Records for locating described items:
#####
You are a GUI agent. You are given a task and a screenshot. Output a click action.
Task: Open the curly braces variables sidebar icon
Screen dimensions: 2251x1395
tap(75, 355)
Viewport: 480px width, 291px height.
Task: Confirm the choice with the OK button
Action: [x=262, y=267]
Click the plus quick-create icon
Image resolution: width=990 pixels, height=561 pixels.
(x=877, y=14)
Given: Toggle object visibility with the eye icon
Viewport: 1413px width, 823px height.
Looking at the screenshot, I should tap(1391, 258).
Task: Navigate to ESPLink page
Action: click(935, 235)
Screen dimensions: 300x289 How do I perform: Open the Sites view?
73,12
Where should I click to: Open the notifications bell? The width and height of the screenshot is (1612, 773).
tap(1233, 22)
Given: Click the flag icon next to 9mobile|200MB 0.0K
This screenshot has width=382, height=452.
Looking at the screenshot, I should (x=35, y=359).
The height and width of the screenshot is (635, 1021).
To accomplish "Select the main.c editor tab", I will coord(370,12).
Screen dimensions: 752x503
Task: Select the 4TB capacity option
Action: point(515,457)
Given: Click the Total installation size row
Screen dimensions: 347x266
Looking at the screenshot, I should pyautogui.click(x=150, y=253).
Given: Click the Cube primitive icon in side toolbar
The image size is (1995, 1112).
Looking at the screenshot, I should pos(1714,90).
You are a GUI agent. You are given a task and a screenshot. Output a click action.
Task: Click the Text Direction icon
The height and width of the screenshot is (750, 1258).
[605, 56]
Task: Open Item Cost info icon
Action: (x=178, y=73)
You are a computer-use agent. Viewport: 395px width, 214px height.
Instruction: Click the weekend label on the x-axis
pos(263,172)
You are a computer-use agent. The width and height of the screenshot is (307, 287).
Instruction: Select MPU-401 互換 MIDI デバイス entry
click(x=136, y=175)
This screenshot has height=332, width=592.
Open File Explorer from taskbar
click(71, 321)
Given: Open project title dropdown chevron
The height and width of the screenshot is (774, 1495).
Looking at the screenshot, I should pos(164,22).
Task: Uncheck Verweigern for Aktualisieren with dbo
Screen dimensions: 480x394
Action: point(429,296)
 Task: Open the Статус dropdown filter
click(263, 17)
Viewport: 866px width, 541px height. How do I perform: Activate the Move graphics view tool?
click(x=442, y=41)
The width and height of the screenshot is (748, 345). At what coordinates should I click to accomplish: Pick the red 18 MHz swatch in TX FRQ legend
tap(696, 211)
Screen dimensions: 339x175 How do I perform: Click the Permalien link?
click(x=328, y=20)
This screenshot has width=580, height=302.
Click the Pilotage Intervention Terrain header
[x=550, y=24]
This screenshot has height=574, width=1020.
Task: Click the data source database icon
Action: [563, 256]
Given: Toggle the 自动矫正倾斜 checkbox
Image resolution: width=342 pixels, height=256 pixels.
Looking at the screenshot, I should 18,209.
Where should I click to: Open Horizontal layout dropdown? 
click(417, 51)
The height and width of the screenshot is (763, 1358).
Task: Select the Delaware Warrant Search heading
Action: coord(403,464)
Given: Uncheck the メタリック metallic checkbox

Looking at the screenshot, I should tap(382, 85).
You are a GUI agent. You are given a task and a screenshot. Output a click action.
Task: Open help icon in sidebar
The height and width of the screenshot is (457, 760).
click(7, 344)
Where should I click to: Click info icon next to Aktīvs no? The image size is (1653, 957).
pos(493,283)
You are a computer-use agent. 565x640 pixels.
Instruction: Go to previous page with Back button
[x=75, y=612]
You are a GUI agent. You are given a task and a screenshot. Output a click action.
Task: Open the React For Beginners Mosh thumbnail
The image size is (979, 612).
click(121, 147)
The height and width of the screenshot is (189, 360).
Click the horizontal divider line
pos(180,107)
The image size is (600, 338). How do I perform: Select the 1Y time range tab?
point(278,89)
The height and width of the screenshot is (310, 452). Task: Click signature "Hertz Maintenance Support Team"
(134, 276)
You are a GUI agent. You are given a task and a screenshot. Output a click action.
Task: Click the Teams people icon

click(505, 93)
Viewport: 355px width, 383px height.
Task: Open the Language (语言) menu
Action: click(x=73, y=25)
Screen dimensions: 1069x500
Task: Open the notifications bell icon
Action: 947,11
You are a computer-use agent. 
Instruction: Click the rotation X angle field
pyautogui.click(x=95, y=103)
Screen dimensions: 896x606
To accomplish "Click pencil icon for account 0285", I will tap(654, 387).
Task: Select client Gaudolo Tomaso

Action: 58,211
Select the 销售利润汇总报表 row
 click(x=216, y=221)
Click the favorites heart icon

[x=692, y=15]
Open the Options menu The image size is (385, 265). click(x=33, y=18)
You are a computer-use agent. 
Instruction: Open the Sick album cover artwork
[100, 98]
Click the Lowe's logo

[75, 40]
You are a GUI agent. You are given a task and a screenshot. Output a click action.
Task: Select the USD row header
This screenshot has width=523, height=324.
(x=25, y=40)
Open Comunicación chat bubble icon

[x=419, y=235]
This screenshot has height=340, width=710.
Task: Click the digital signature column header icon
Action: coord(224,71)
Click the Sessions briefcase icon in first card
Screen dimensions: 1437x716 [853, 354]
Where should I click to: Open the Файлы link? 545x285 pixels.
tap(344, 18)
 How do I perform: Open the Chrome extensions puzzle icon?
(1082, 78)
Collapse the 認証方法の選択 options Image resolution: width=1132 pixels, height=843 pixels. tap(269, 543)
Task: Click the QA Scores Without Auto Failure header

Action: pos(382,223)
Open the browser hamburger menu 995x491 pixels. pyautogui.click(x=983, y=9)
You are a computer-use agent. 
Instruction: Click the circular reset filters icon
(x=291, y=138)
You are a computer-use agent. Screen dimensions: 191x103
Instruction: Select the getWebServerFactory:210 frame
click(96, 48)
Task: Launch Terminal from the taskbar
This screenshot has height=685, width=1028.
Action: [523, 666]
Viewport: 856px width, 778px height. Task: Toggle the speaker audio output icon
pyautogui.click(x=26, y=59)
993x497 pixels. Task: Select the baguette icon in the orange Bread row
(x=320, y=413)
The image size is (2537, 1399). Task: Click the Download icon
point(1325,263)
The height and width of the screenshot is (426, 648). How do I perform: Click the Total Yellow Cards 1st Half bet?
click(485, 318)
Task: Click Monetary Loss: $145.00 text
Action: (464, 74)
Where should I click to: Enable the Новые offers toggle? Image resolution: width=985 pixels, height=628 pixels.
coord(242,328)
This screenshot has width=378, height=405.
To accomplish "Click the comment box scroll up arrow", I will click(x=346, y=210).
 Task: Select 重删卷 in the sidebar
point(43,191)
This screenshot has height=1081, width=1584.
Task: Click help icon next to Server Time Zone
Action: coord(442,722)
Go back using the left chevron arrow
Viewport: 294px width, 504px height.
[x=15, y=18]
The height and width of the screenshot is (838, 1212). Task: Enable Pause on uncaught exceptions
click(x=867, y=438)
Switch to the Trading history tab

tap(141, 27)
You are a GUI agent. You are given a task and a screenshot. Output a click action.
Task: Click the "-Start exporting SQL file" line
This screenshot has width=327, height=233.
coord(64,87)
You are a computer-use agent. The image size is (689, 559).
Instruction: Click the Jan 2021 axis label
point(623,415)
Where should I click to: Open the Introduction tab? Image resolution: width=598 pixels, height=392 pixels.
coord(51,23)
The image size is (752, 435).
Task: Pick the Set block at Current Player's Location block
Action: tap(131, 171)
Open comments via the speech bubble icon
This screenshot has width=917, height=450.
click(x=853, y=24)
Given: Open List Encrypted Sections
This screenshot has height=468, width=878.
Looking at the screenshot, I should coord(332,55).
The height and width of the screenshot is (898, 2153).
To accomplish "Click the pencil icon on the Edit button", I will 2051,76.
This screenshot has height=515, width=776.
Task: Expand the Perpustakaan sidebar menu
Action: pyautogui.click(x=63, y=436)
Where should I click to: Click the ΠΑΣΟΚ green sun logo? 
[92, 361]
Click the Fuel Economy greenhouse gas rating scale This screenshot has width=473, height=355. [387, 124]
#####
» **Problem to solve**
Reproduce the lines from the one containing "Given: Open project title dropdown chevron" through the one containing "pos(493,283)", including both of those lines.

» **Completed task**
Given: Open project title dropdown chevron
The height and width of the screenshot is (774, 1495).
Looking at the screenshot, I should pos(164,22).
Task: Uncheck Verweigern for Aktualisieren with dbo
Screen dimensions: 480x394
Action: point(429,296)
 Task: Open the Статус dropdown filter
click(263, 17)
Viewport: 866px width, 541px height. How do I perform: Activate the Move graphics view tool?
click(x=442, y=41)
The width and height of the screenshot is (748, 345). At what coordinates should I click to accomplish: Pick the red 18 MHz swatch in TX FRQ legend
tap(696, 211)
Screen dimensions: 339x175 How do I perform: Click the Permalien link?
click(x=328, y=20)
This screenshot has width=580, height=302.
Click the Pilotage Intervention Terrain header
[x=550, y=24]
This screenshot has height=574, width=1020.
Task: Click the data source database icon
Action: [563, 256]
Given: Toggle the 自动矫正倾斜 checkbox
Image resolution: width=342 pixels, height=256 pixels.
Looking at the screenshot, I should 18,209.
Where should I click to: Open Horizontal layout dropdown? 
click(417, 51)
The height and width of the screenshot is (763, 1358).
Task: Select the Delaware Warrant Search heading
Action: coord(403,464)
Given: Uncheck the メタリック metallic checkbox

Looking at the screenshot, I should tap(382, 85).
You are a GUI agent. You are given a task and a screenshot. Output a click action.
Task: Open help icon in sidebar
The height and width of the screenshot is (457, 760).
click(7, 344)
Where should I click to: Click info icon next to Aktīvs no? The image size is (1653, 957).
pos(493,283)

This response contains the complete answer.